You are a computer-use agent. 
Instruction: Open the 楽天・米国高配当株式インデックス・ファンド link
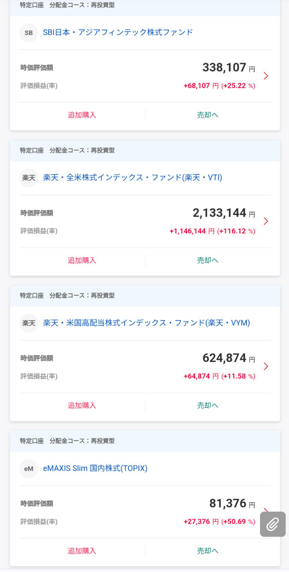click(x=146, y=323)
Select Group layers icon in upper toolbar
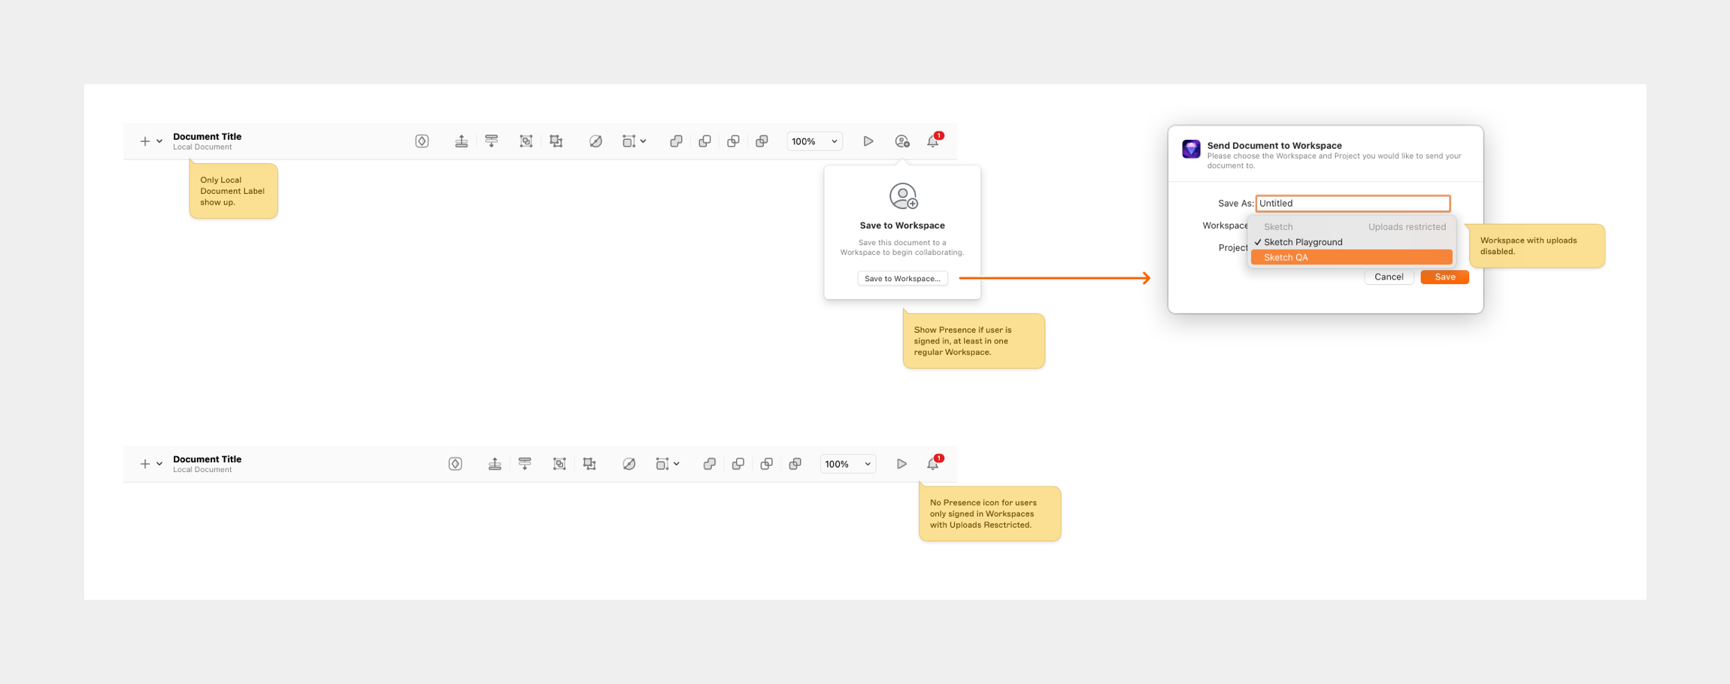This screenshot has height=684, width=1730. point(526,141)
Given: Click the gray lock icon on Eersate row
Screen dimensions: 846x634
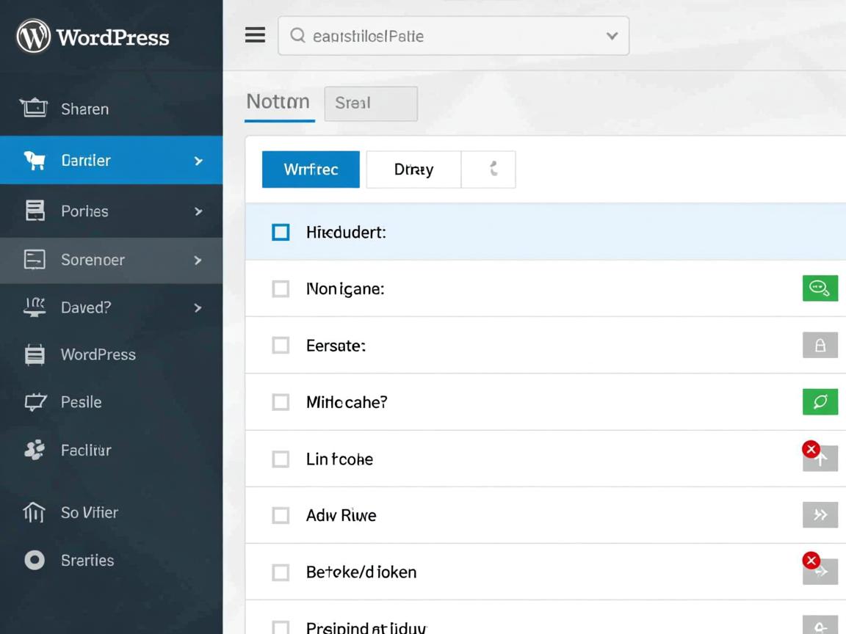Looking at the screenshot, I should (820, 345).
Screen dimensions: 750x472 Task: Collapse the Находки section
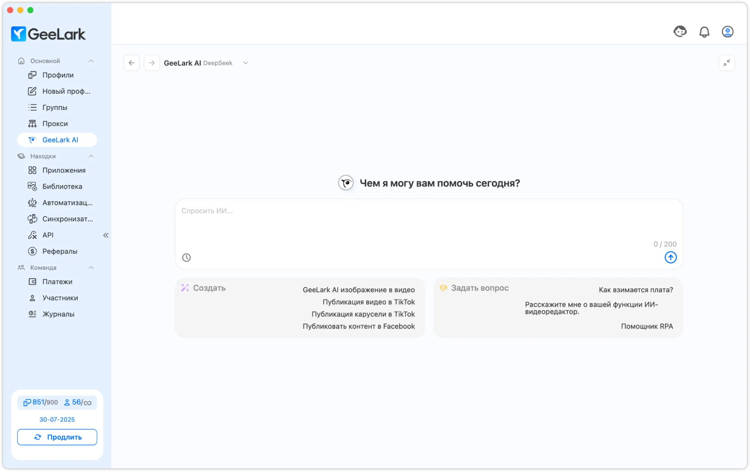coord(91,156)
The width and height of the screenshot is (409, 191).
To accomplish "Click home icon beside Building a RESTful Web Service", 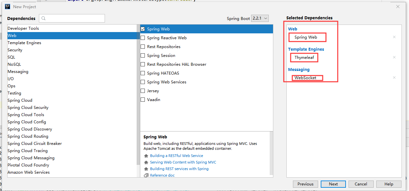I will pos(146,156).
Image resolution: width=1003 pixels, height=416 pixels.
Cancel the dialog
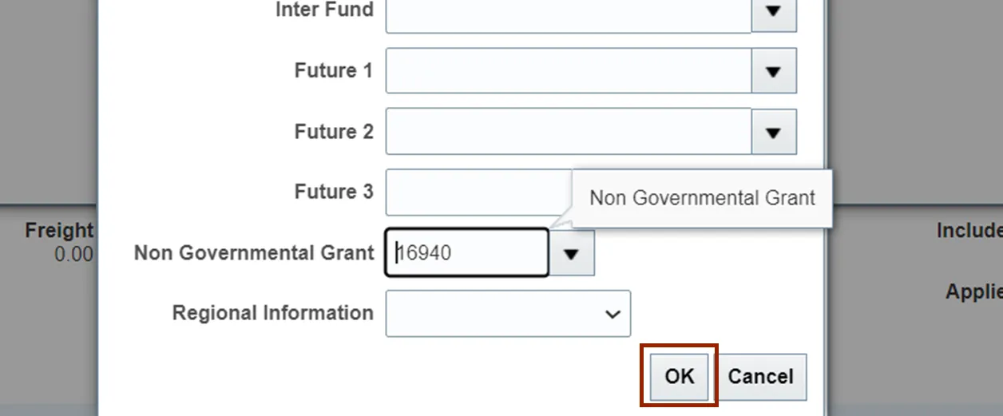click(x=761, y=377)
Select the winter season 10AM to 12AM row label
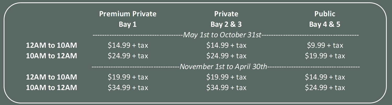 [x=52, y=88]
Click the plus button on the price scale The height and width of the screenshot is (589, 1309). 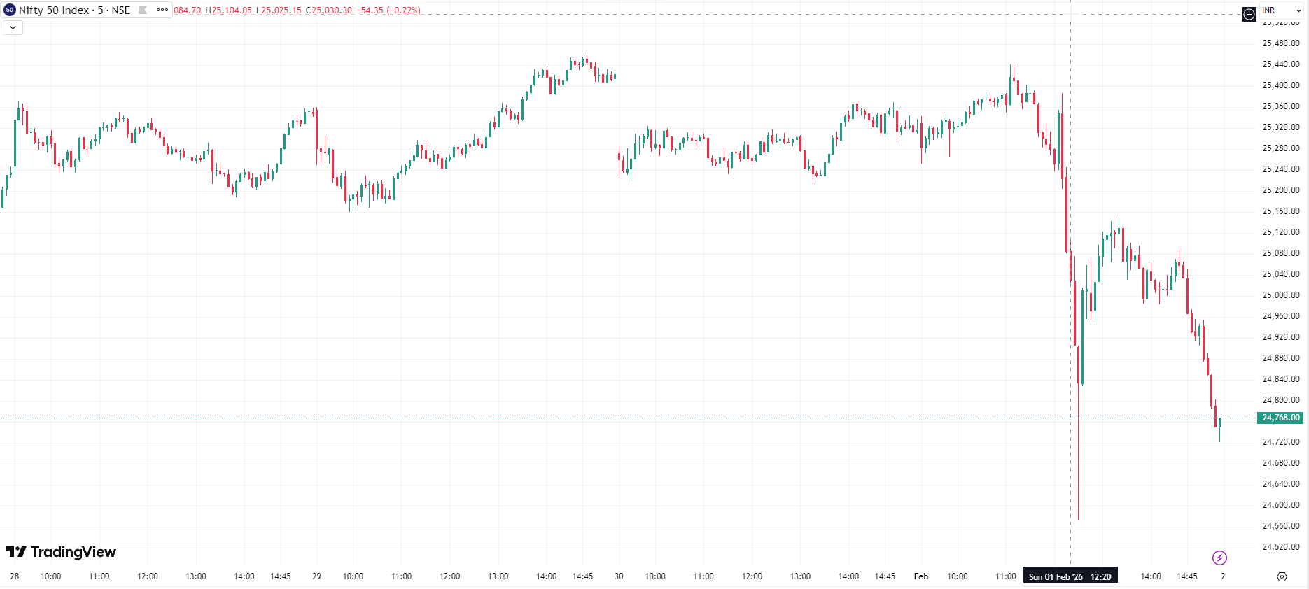1249,14
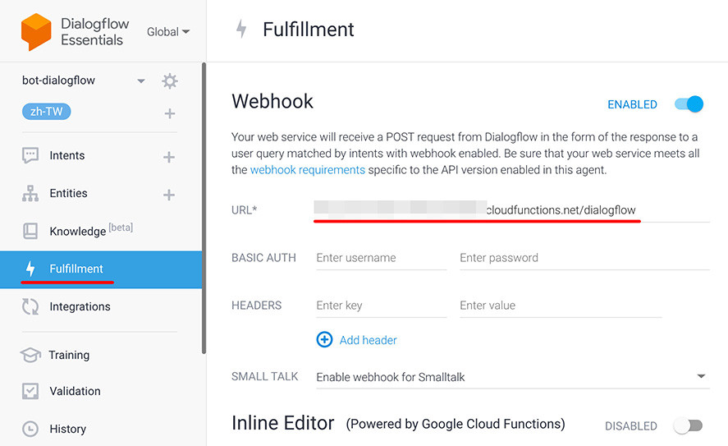Image resolution: width=728 pixels, height=446 pixels.
Task: Open the webhook requirements link
Action: tap(307, 170)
_ _ _ _ _ _ _
Which lines in the items above contain the word "Task", with capitalization matching? Copy each of those lines in full.

Screen dimensions: 750x472 Task: Collapse the Находки section
Task: Open the webhook requirements link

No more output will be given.